Please return the lines of the entries between the line containing "How do I perform: Select" and the line containing "tap(145, 145)", inclusive, reproducing them verbatim but omitting the pictures.
= = = = =
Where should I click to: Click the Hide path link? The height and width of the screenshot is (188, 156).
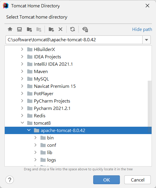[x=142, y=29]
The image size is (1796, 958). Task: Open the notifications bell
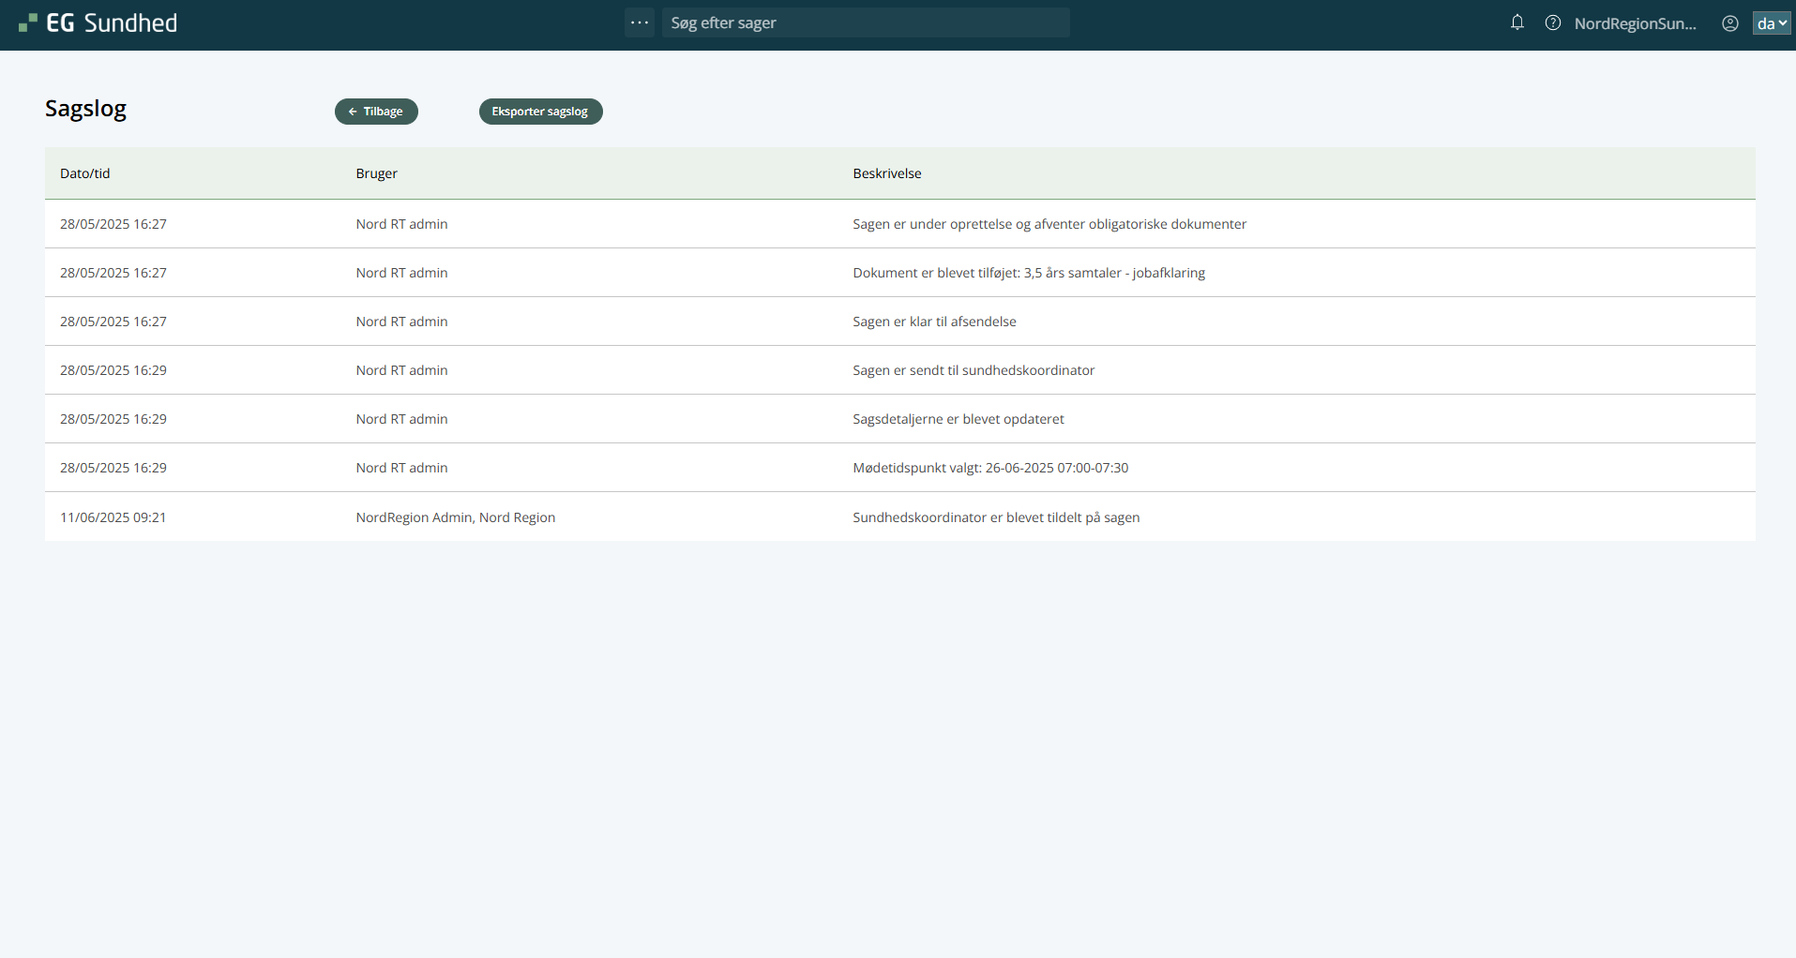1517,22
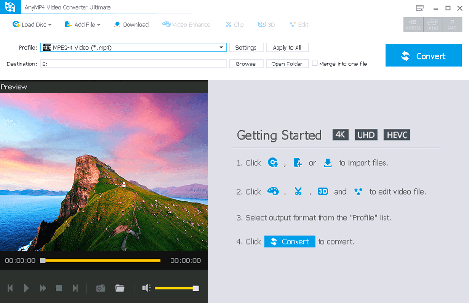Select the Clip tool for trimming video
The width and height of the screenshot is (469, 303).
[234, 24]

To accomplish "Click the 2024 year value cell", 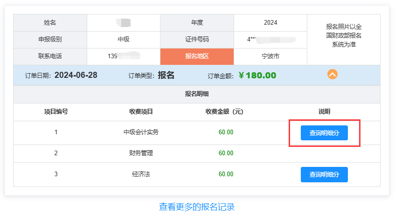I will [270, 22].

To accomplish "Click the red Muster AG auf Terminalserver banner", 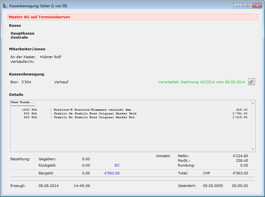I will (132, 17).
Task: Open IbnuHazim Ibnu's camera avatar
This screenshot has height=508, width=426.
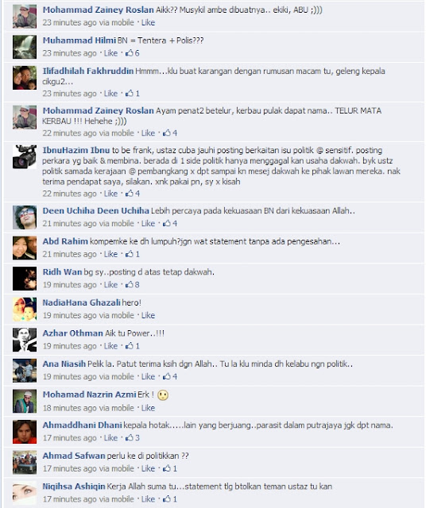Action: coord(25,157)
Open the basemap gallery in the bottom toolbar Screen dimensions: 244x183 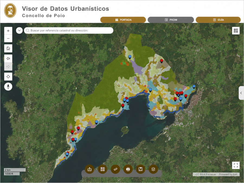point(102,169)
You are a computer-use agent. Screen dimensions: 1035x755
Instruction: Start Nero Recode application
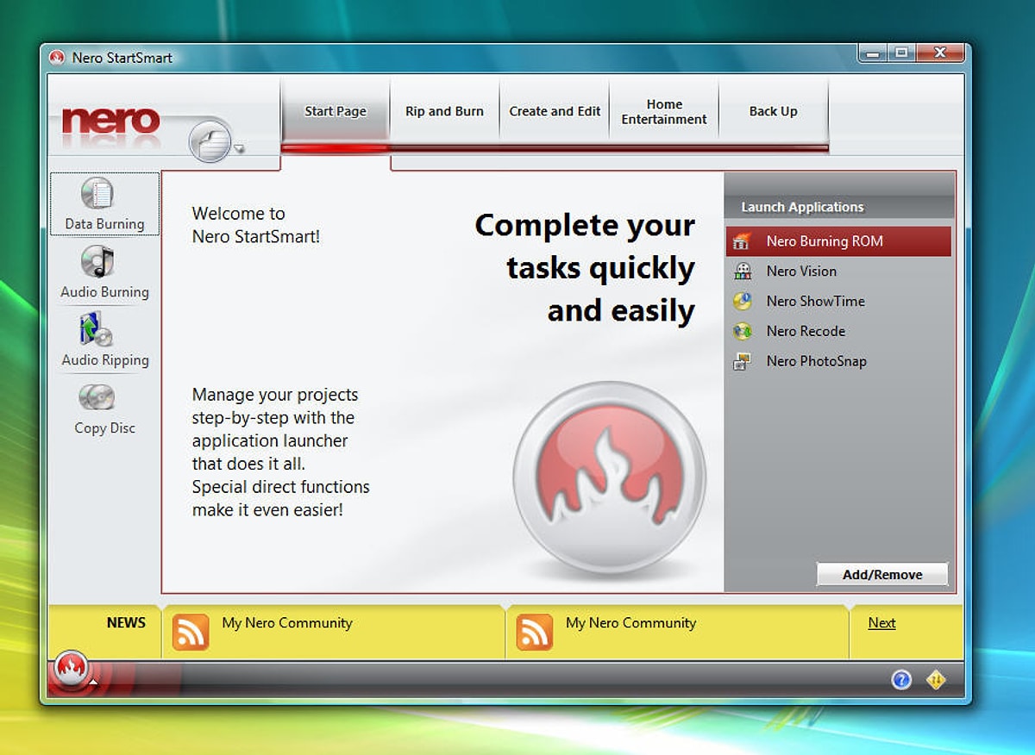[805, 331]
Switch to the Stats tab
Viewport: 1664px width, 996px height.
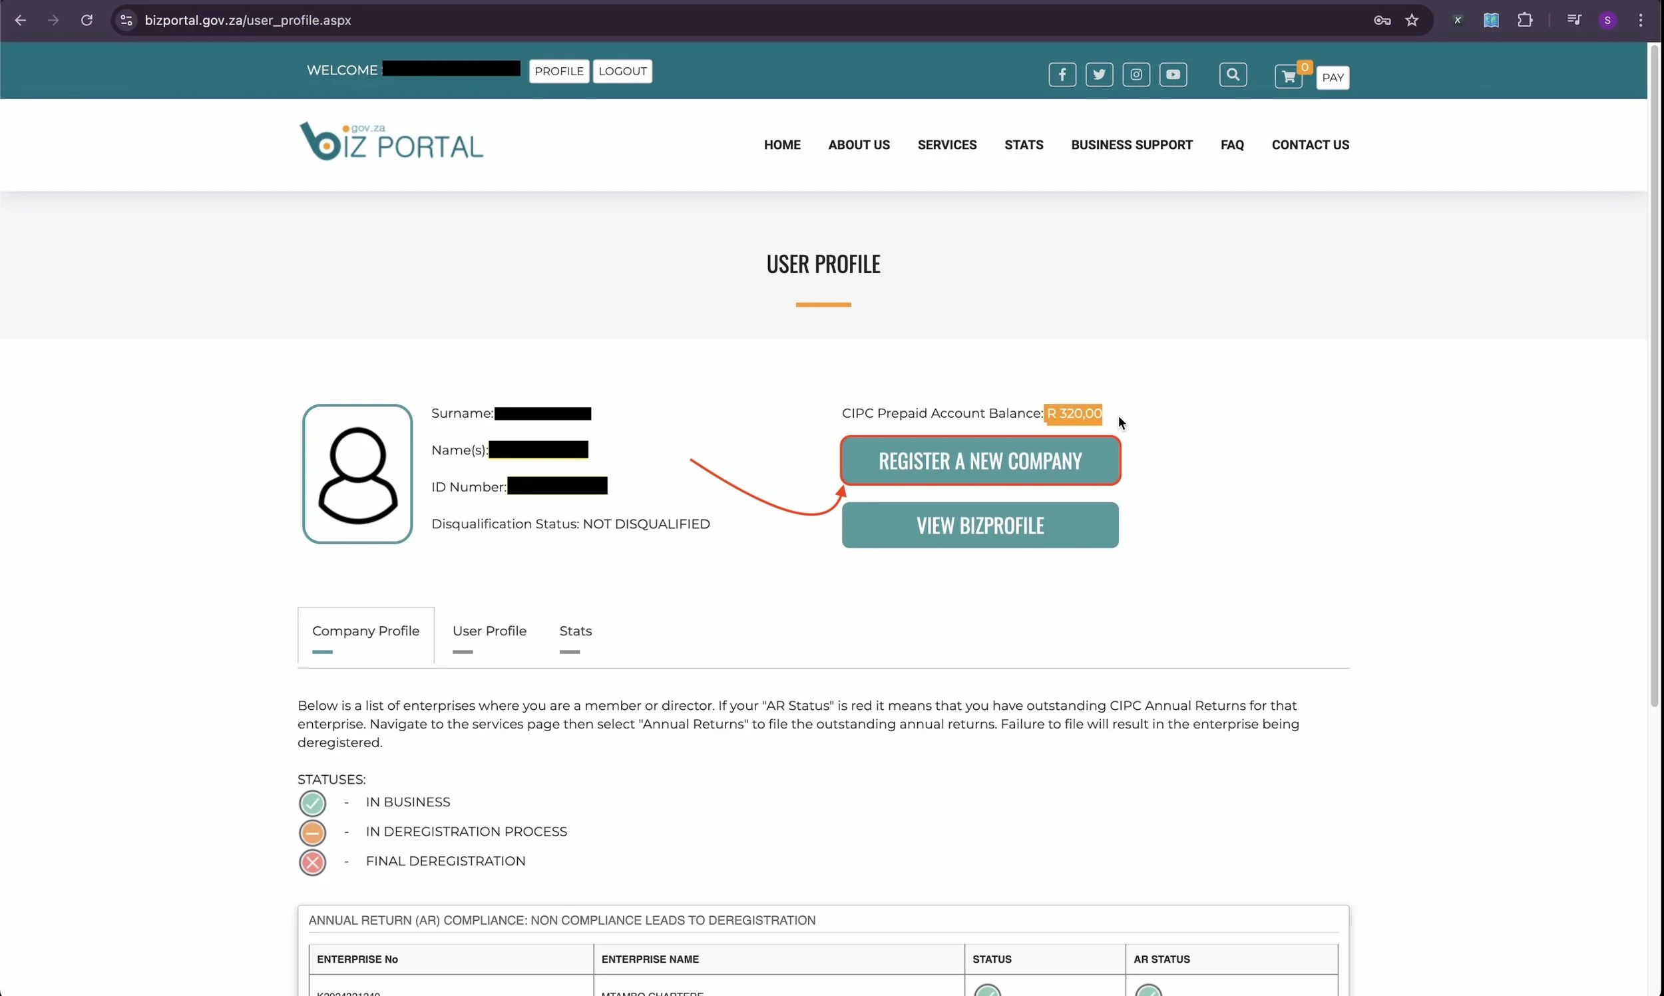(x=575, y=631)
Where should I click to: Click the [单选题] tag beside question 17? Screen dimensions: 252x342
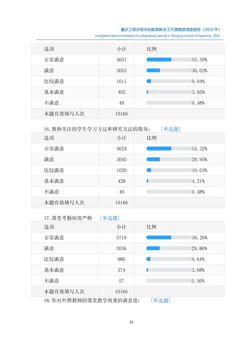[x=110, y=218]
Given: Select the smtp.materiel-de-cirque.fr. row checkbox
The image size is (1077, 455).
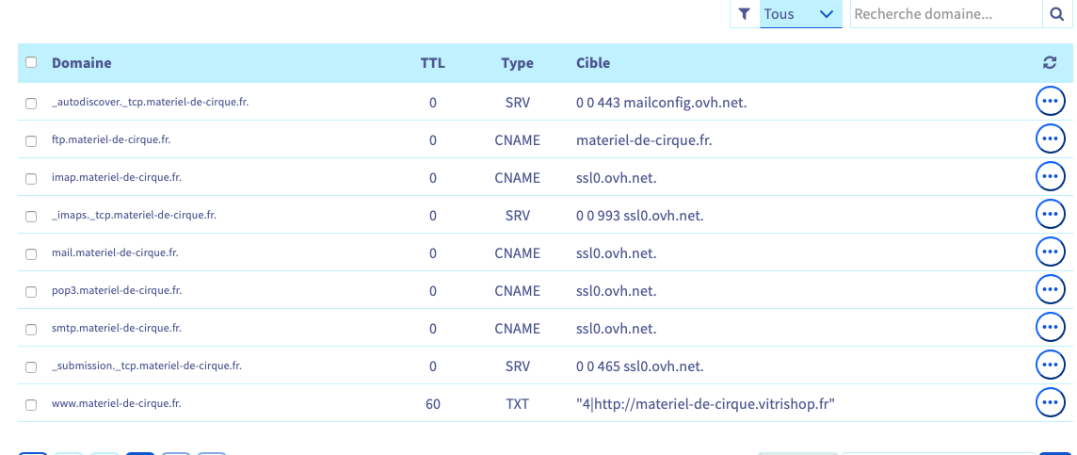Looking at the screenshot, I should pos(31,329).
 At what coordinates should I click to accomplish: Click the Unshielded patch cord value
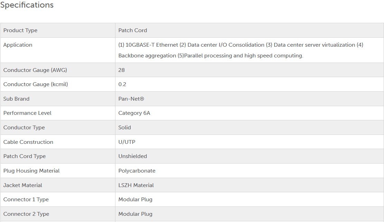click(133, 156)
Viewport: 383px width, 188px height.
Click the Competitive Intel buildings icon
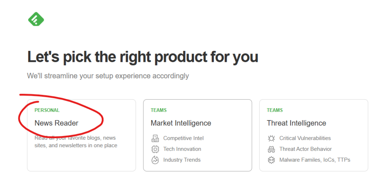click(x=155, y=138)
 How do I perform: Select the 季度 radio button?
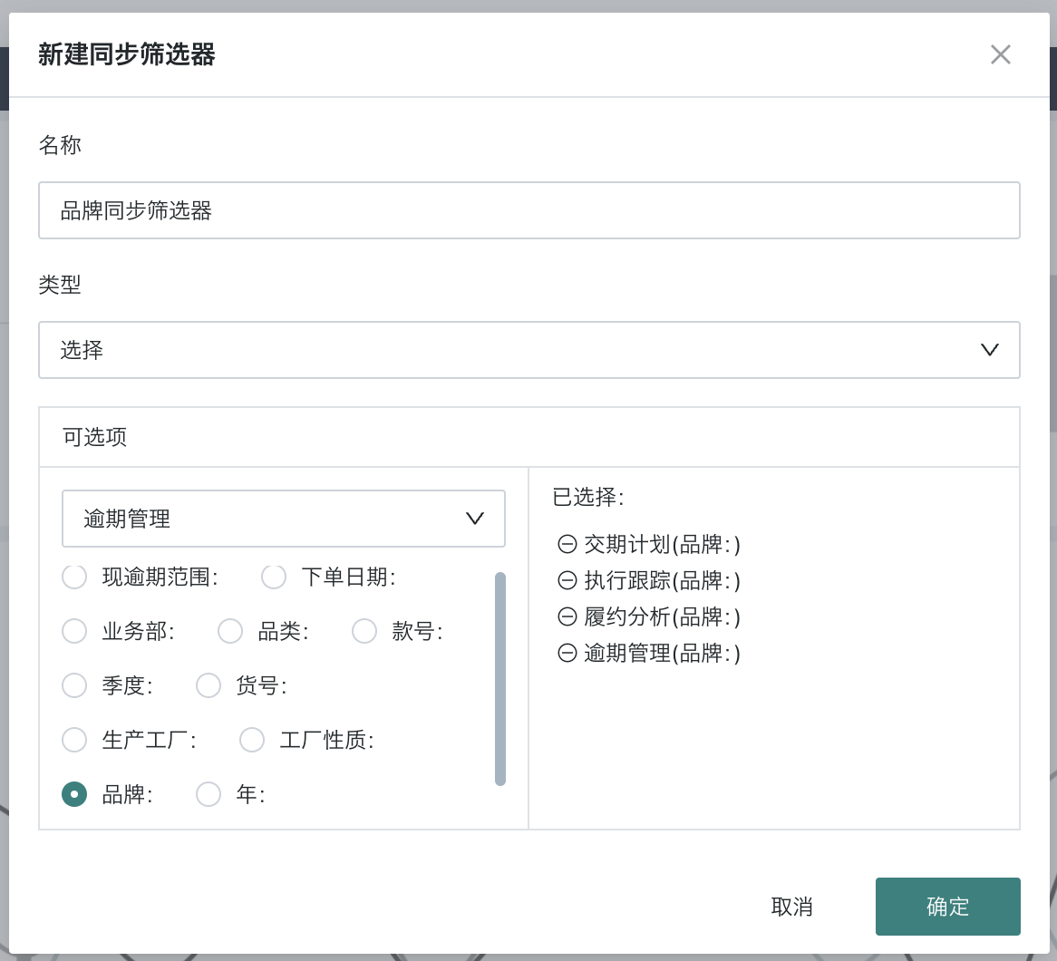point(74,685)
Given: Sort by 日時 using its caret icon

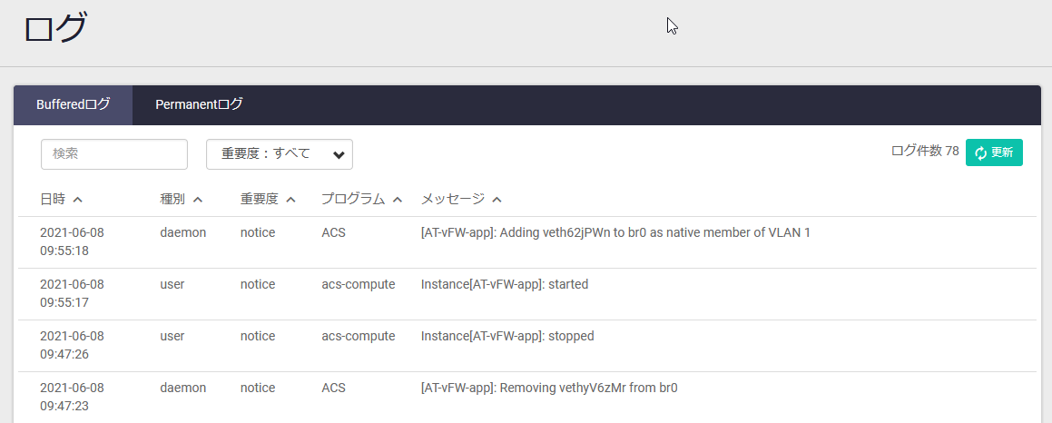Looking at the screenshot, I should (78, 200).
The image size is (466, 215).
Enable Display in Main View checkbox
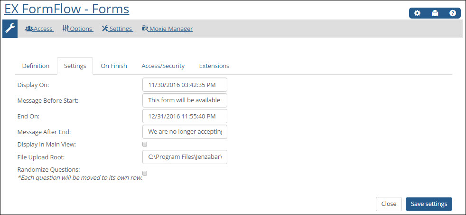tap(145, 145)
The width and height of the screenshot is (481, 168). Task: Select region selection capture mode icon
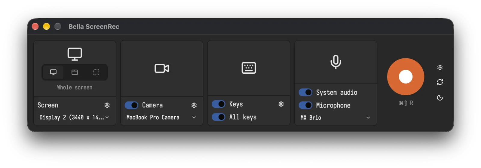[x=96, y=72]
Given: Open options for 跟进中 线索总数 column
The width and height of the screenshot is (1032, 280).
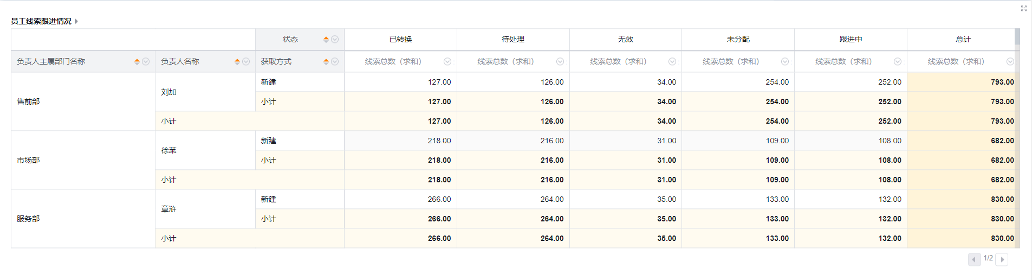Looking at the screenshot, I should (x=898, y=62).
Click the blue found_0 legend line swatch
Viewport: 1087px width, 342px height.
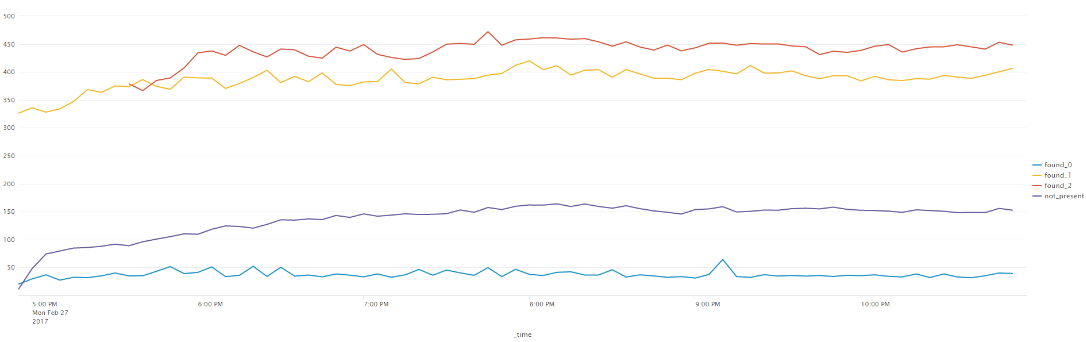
= = = = =
## SOLUTION BELOW
 How do I perform: Select the 季度 radio button?
point(74,685)
Given: Sort by 日時 using its caret icon

Looking at the screenshot, I should (78, 200).
The image size is (466, 215).
Enable Display in Main View checkbox
tap(145, 145)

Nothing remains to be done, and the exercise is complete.